**Exercise description:** Say how many of the lines below hold "agent", writing the number and nothing more.

===== Material supplied

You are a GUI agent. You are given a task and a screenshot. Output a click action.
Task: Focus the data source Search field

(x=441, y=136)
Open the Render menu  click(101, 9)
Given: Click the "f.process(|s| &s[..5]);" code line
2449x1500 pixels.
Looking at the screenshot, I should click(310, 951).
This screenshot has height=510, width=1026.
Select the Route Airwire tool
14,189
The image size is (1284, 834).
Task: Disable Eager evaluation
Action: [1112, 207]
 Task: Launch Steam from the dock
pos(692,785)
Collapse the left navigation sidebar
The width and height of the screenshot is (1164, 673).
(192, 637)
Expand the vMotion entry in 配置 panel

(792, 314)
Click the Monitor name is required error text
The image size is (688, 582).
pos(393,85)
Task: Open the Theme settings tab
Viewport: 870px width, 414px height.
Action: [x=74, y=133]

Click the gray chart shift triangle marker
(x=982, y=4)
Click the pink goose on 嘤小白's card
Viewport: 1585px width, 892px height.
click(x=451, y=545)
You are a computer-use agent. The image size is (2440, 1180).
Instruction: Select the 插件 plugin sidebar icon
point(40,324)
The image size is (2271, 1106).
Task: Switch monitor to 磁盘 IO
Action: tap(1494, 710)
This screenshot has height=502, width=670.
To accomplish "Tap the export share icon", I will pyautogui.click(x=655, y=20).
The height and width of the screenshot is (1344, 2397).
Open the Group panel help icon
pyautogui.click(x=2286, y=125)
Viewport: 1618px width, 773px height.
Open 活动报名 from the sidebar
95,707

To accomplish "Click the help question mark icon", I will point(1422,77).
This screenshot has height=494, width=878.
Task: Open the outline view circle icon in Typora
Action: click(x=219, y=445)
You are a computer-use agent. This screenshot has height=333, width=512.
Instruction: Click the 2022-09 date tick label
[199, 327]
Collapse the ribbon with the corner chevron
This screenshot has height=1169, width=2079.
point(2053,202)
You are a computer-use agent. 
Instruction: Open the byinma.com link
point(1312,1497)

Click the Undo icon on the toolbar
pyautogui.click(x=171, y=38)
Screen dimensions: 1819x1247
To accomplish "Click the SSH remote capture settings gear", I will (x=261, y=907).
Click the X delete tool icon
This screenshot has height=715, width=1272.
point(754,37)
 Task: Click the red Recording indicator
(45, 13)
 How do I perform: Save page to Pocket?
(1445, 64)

==========

**Worked solution:** 4